El arte urbano, los textiles contemporáneos con símbolos ancestrales, la música mestiza de hoy son parte de un movimiento que descoloniza lo cotidiano. En lugar de buscar una identidad “pura” (algo que nunca existió), estas expresiones abrazan lo mixto como una fuerza creativa y contestataria. Reivindican el derecho a ser múltiples: indígenas y urbanos, rurales y digitales, tradicionales y futuristas.
Habitar la hibridez cultural no es confusión, es claridad. Es comprender que en nuestros cuerpos, lenguas y expresiones se cruzan memorias antiguas y pulsos modernos. Que no hay contradicción en usar sneakers y hablar quechua, en escuchar trap mientras se teje con técnicas ancestrales, en rayar un muro con aerosol y símbolos sagrados. La mezcla es una manera de decir que seguimos aquí, creando, hablando, resistiendo.
Un ejemplo potente de esta lógica creativa en Bolivia es el trabajo de Apacheta Colectivo, un grupo de artistas que interviene el espacio público con imágenes que combinan estética andina y urbana. En sus murales aparecen apus (espíritus de montaña) con cascos de motociclista, o mujeres de pollera montadas en criaturas míticas, todo con colores vibrantes y trazos callejeros.

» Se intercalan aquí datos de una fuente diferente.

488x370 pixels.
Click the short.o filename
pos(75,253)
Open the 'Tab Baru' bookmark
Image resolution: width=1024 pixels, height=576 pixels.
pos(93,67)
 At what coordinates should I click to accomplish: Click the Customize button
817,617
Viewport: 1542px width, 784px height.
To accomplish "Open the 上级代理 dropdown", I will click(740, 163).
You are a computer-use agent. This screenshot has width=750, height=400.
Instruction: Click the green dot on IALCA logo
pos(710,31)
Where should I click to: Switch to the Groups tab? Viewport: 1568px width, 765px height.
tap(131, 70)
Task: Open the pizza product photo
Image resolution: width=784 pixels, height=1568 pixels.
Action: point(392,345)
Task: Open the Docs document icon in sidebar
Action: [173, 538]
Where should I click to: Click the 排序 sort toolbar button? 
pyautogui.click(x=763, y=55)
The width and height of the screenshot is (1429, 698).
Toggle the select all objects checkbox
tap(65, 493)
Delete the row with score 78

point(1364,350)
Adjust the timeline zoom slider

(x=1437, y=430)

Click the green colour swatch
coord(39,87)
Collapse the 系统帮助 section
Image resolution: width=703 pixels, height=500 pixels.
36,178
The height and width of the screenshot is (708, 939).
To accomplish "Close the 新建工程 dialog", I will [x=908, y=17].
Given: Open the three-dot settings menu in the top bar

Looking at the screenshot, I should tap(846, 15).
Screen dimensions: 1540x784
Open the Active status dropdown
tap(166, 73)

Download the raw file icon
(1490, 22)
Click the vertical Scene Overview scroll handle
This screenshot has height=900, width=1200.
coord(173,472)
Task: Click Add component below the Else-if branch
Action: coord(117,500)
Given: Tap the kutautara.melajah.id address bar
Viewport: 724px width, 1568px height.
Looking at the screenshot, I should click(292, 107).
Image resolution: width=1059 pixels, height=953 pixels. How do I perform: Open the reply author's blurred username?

Así, colectivos como Apacheta —al igual que artistas como Ocasional Talento o diseñadores emergentes que reinterpretan la indumentaria originaria— nos recuerdan que la cultura no se hereda pasivamente: se recrea, se disputa y se hace cada día. Y que, en este siglo, lo híbrido no es solo una forma de expresión, sino también una forma de resistencia.